Tal vez por su procedencia navarra (nació en Pamplona el año de la revolución rusa), García Serrano no vio como un hecho antinatural la unificación de falangistas y requetés en ese engendro híbrido —mulo que tiraba del carro triunfal de Franco— que fue Falange Española Tradicionalista y de las JONS. Camaradas suyos evolucionaron: Ridruejo se hizo socialdemócrata, Foxá escéptico y gordo, a Sánchez Mazas se le fue yendo la combatividad con las nostalgias de sus Pedritos de Andía y Tarines. Sólo él quedó apegado a ese verano perpetuo de 1936, mas con una particularidad que lo ennoblece: como el púgil que se parte la cara y al sonar la campana abraza al contrincante, siempre estuvo más cerca del enemigo corajudo que del espectador que se apoltrona en su almohadilla y todo lo más apuesta.
Publicó mucho: Plaza del Castillo, Los ojos perdidos, Diccionario para un macuto... y tantos y tantos títulos que aquí se omiten. En los últimos años redobló sus esfuerzos en el artículo y llevó su “Dietario personal” a las páginas de El Alcázar.
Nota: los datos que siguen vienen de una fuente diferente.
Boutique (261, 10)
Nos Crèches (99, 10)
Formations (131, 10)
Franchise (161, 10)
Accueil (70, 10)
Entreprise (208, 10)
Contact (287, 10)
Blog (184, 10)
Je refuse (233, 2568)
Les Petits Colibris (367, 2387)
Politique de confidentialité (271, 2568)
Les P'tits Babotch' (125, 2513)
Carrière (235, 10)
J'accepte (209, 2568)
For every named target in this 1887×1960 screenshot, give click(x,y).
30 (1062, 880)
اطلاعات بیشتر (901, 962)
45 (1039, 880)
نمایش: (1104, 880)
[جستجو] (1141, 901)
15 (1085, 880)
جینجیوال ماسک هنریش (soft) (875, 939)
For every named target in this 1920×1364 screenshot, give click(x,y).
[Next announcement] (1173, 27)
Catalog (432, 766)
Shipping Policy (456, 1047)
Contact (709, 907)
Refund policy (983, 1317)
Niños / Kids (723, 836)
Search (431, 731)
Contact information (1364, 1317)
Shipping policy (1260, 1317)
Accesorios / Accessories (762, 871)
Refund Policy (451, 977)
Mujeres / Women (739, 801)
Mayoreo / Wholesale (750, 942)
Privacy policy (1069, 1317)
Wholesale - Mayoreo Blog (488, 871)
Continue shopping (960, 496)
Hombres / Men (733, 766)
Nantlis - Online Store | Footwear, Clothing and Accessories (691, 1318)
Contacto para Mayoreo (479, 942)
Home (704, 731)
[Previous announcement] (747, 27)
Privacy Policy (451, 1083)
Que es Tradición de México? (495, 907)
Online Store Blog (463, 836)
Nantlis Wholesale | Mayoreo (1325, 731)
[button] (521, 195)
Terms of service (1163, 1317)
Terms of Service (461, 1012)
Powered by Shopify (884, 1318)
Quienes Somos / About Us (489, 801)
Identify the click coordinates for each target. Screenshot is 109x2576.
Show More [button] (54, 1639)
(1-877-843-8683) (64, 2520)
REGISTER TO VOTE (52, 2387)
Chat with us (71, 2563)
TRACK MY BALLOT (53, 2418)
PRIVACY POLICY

Escribía muy bien —nadie de ese periódico le llegaba al final de sus días a la altura del zapato, con excepción de Vintila Horia, otro olvidado—, y yo alternaba su lectura con el hojeo del “rojo” y efímero diario Liberación.
Tantos años después sigue siendo víctima de otra censura, esta vez tácita (no tanto por razones políticas como por el adocenamiento del público). Hoy echo en falta una reedición de sus escritos menos circunstanciales. Era orgulloso y combativo, y, aunque yo creo que a él se le daría una higa, por placer, por egoísmo, alguien debería plantearse antologarlo.